L’Eugène Rosart est resté à la tête du domaine jusqu’à sa retraite en 1960, c’est-à-dire pendant 25 ans, un record. Il le régissait et allait à Paris en rendre compte à Melle de Curel, jusqu’à ce qu’un administrateur parisien soit désigné lorsqu’elle a été mise sous tutelle à la demande de sa famille. Il a mis le domaine en ordre et l’a remis en bon état à son successeur. Les pisse-vinaigres qui ont osé émettre des critiques sur les résultats obtenus ignoraient tout de cette histoire et n’avaient pas les données élémentaires pour apprécier les progrès réalisés. Qu’on leur pardonne leurs billevesées publiées dans le journal « Le Lorrain » à l’occasion de la cérémonie de prise de fonction du successeur. Elles sont destinées aux poubelles de l’histoire lorraine.

[Données de pointage sur pages et écrans]

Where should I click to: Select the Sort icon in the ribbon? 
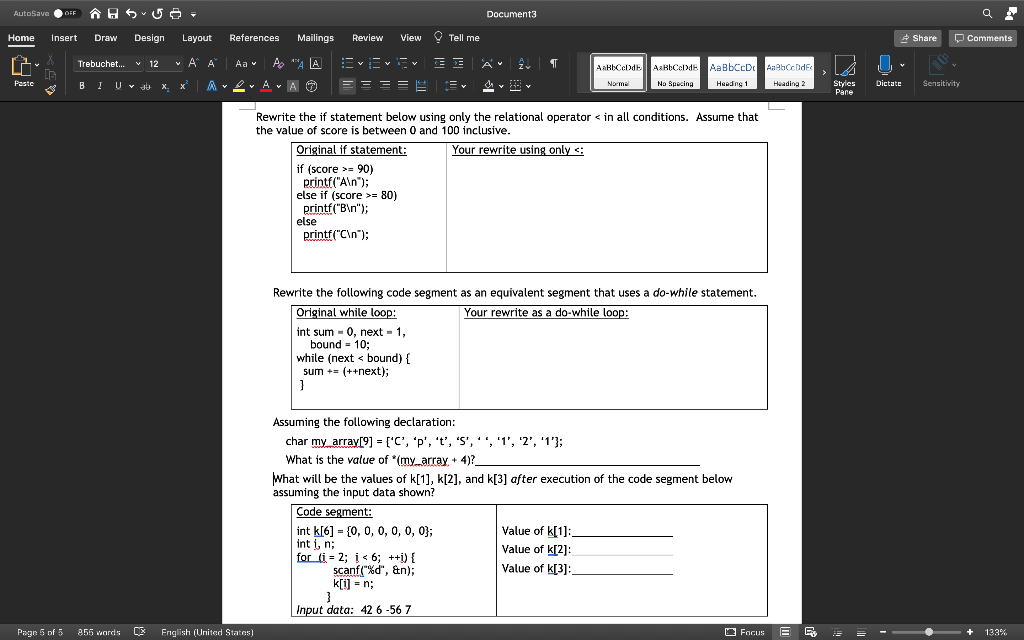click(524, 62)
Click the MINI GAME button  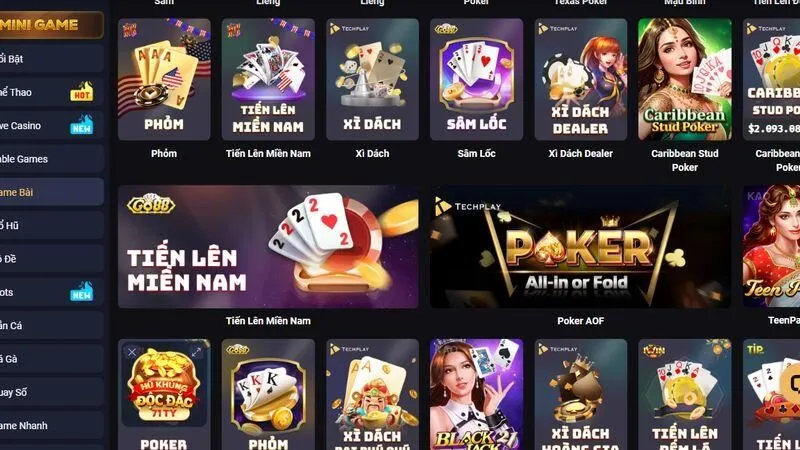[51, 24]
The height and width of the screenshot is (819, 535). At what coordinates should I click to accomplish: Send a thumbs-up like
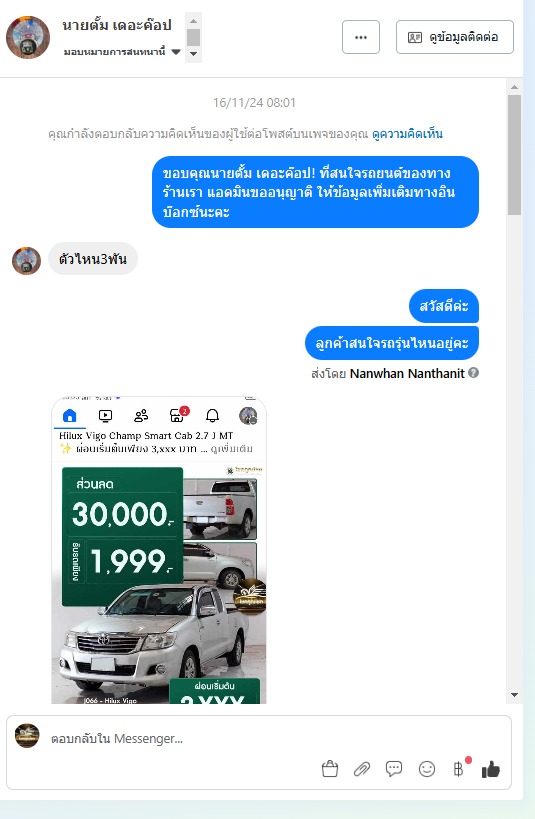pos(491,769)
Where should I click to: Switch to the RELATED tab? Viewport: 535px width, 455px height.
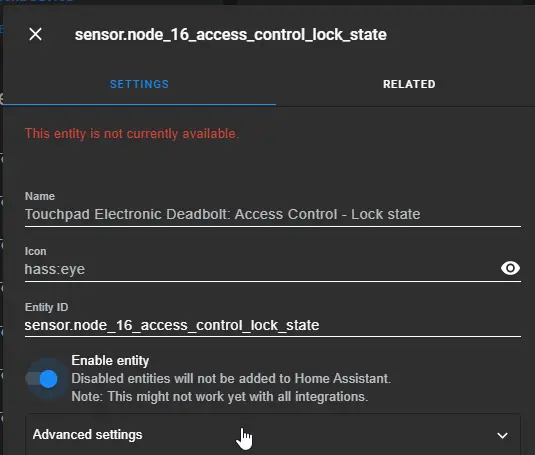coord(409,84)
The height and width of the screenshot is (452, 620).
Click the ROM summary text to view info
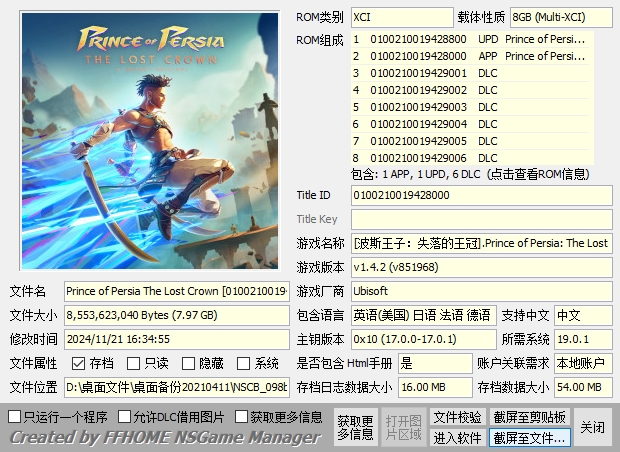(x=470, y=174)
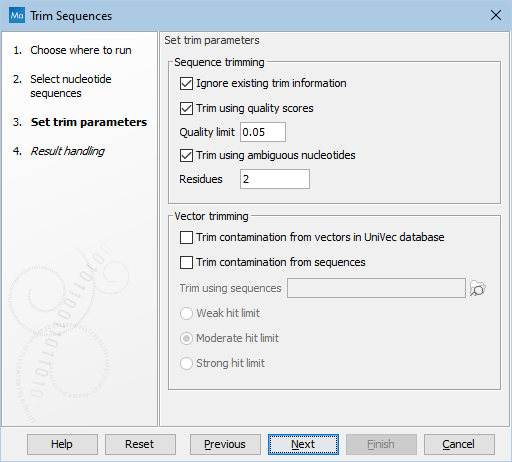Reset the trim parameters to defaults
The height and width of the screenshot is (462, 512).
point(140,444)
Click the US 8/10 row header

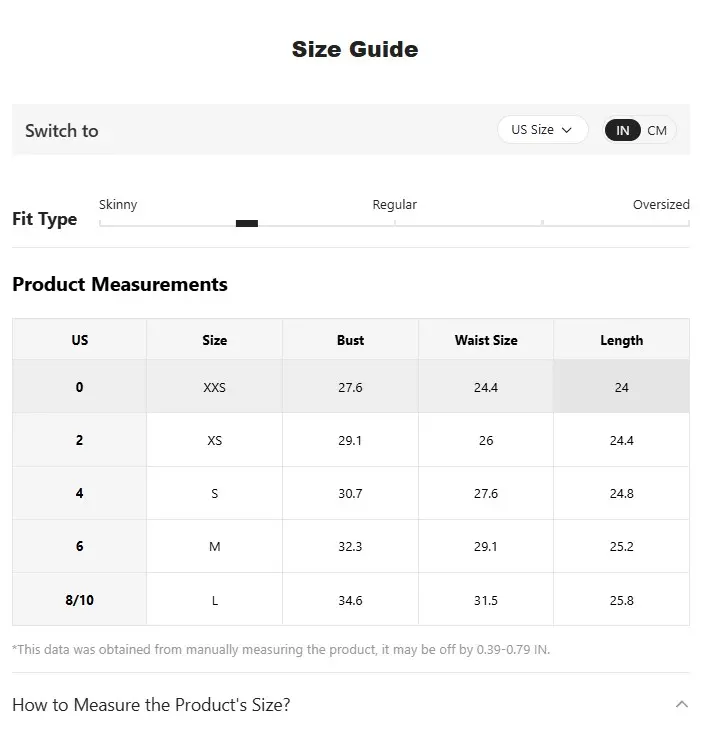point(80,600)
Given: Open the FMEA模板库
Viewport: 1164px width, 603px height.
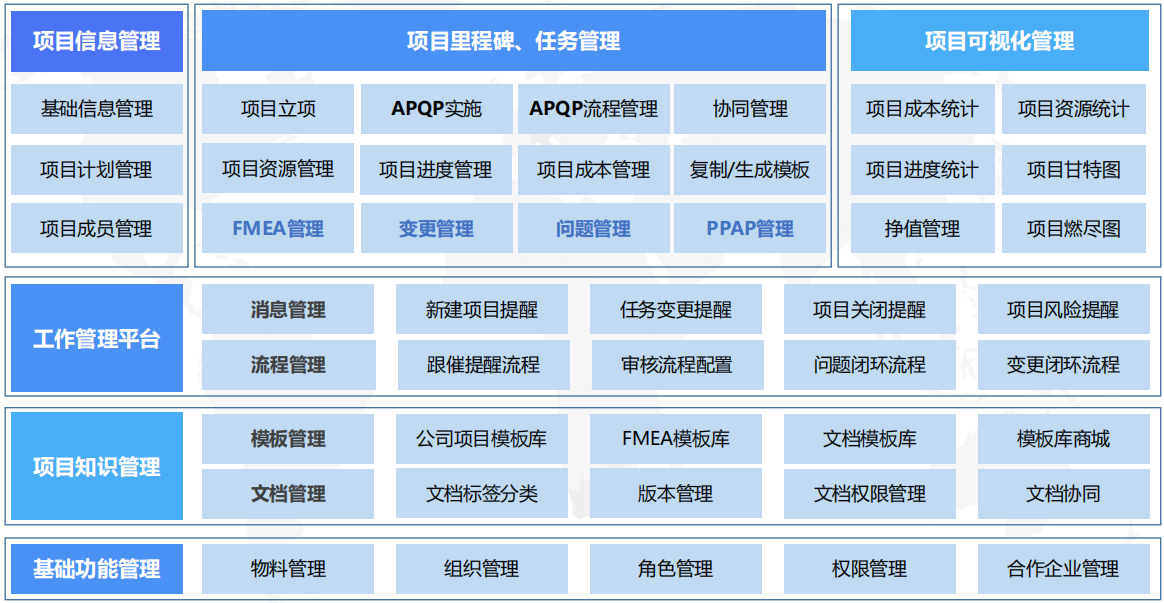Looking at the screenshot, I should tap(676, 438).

Énoncés
**A)** Recopiez le passage sur Eugène Rosart en commençant à « L’Eugène Rosart est » et en terminant à « de l’histoire lorraine. », et substituez-y « remplaçant » à « successeur ».
**B)** Rédigez la suite du texte sur la gestion du domaine par Eugène Rosart, à partir de sa dernière phrase.

Résultats des exercices
**A)**
L’Eugène Rosart est resté à la tête du domaine jusqu’à sa retraite en 1960, c’est-à-dire pendant 25 ans, un record. Il le régissait et allait à Paris en rendre compte à Melle de Curel, jusqu’à ce qu’un administrateur parisien soit désigné lorsqu’elle a été mise sous tutelle à la demande de sa famille. Il a mis le domaine en ordre et l’a remis en bon état à son remplaçant. Les pisse-vinaigres qui ont osé émettre des critiques sur les résultats obtenus ignoraient tout de cette histoire et n’avaient pas les données élémentaires pour apprécier les progrès réalisés. Qu’on leur pardonne leurs billevesées publiées dans le journal « Le Lorrain » à l’occasion de la cérémonie de prise de fonction du remplaçant. Elles sont destinées aux poubelles de l’histoire lorraine.

**B)**
Quant aux différents administrateurs depuis Paris, ils venaient deux fois par an à Ketzing pour s’assurer de la bonne gestion du domaine. Ils administraient tous les biens de Mademoiselle, c’est-à-dire l’ensemble de son patrimoine, Ketzing et le reste, tandis qu’elle était placée en résidence dans une clinique psychiatrique privée sur les bords du lac Léman en Suisse, à Rives-de-Prangin. Elle y est demeurée jusqu’à la fin de ses jours.
Trois administrateurs ont officié. Monsieur Gervais le premier, et Monsieur Cheminais le dernier, étaient de grands professionnels, très expérimentés. Ils faisaient donc confiance au régisseur en place et ont tous les deux été appréciés pour leur grande classe. Un seul s’est fait remarquer pour sa goujaterie, Monsieur Francis Decaux l’intermédiaire, le père d’Alain Decaux historien bien connu de la télé. Empressons-nous de l’oublier, il est décédé depuis longtemps et doit être allé au diable comme on le lui souhaitait dans notre famille.

Le domaine de Ketzing bien géré est donc resté propriété de la « grande famille », mais à quel prix !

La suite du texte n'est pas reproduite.